As stated earlier, the jury submitted the following question to the trial judge during the deliberations: "Do we need to sign all five papers to the extent of guilty or not guilty, or by signing the more severe of the charges do we eliminate the need to sign the form for the lesser charge[?]" The State maintains that this question manifests a clear intent to find the defendant guilty of the greater offenses such that the verdicts should not be deemed legally inconsistent. We disagree with this contention for an even more compelling reason than the *409 simple fact that it is not supported by a careful reading of the question, either standing by itself or when placed in the context of two other subsequent questions which requested definitions pertaining to the armed-violence charges. Simply put, courts are not in the business of second-guessing a jury's "clear intent." Just as this court does not sit to speculate on issues not before it, nor will this court attempt to metaphysically divine a jury's collective intent from a single question that may well have only embodied the curiosity or concern of a single juror. We conclude that the only unequivocally clear manifestation of a jury's intent occurs when legally and logically final written verdicts are returned.

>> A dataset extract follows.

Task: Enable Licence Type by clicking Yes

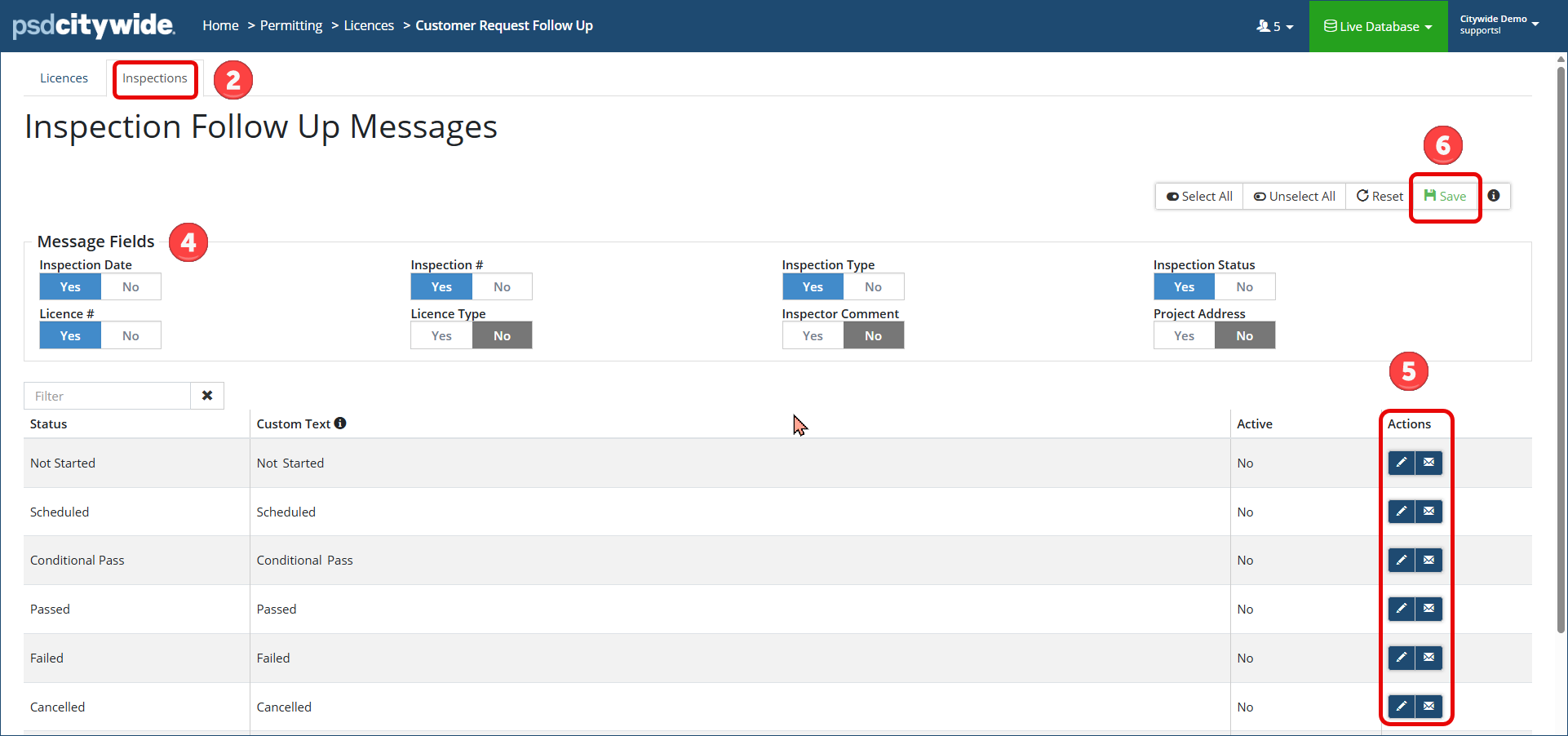Action: pos(441,336)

In response to the jury's question whether it would eliminate the need to reach a verdict on the reckless-conduct counts by finding the defendant guilty or not guilty of the greater charges, the trial judge instructed: "Sign a `guilty' or `not guilty' form of the verdict as to each offense charged." Obviously, the court's instruction opened the door to the inconsistent guilty verdicts ultimately rendered by the jury. The fact that the trial court accepted the inconsistent verdicts and excused the jury, rather than requiring further deliberations to resolve the inconsistency, distinguishes the present case from our recent decision in People v. Almo (1985), 108 Ill. 2d 54.

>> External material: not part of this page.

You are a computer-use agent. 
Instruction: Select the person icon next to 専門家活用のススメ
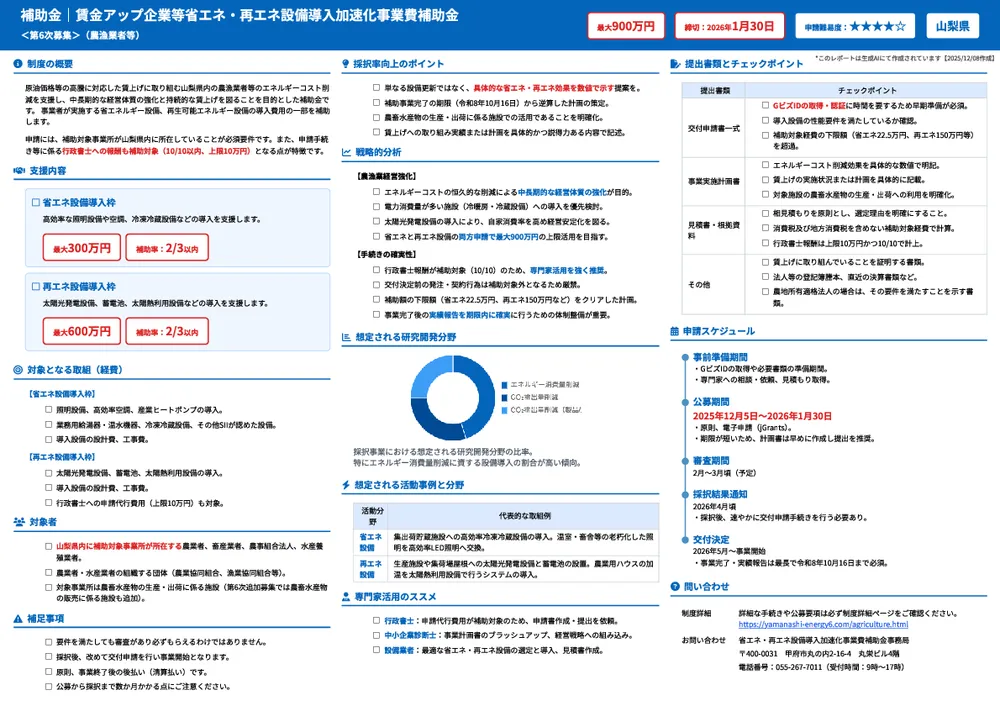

In Almo, when the jury returned inconsistent guilty verdicts for murder and involuntary manslaughter, the trial judge refused to accept and enter judgment on the verdicts. This court observed that if the trial judge had entered judgment on the verdicts, Hoffer would control. (108 Ill. 2d 54, 63.) Instead, the trial judge in Almo ordered the jury to deliberate further with new verdict forms and instructed the jury that it could not return guilty verdicts for both murder and voluntary manslaughter. We approved of the trial court's action as a sensible and practical procedure to resolve the problem *410 of inconsistent verdicts and to prevent entry of a judgment contrary to the true intent of the jury.
In the case at bar, the instructions on the reckless-conduct counts were tendered, at the defendant's request, to provide the jury with an alternative which would exonerate the defendant of the greater charges. As such, the trial judge had a duty to apprise the jury that it could find the defendant guilty of the lesser or greater offenses, but not both. When the jury returned with inconsistent guilty verdicts, the trial judge had a duty to send the jury back for further deliberations consistent with new instructions to resolve the inconsistency. We noted in Almo that a trial judge faced with inconsistent guilty verdicts may not properly enter judgment on one or more of the verdicts and vacate the others. Where inconsistent verdicts are returned, a trial judge may not usurp the function of a jury by second-guessing "which of the two verdicts was intended by the jury and which was a result of some misconception." (People v. Almo (1985), 108 Ill. 2d 54, 63-64.) Since the trial court here failed to take either the preventative step of instructing the jury that it could not consistently return guilty verdicts for both the greater and lesser offenses, or the remedial action approved in Almo, the cause must be remanded for a new trial on all counts.
Finally, defendant argues that a retrial should be barred under the principle of collateral estoppel and the constitutional prohibition against double jeopardy. We continue to adhere to the position stated in People v. Hoffer (1985), 106 Ill. 2d 186, 196-99, where the same contentions were considered and rejected as meritless.
For the reasons stated, the judgment of the appellate court, reversing and remanding the cause for a new trial on all counts, is affirmed.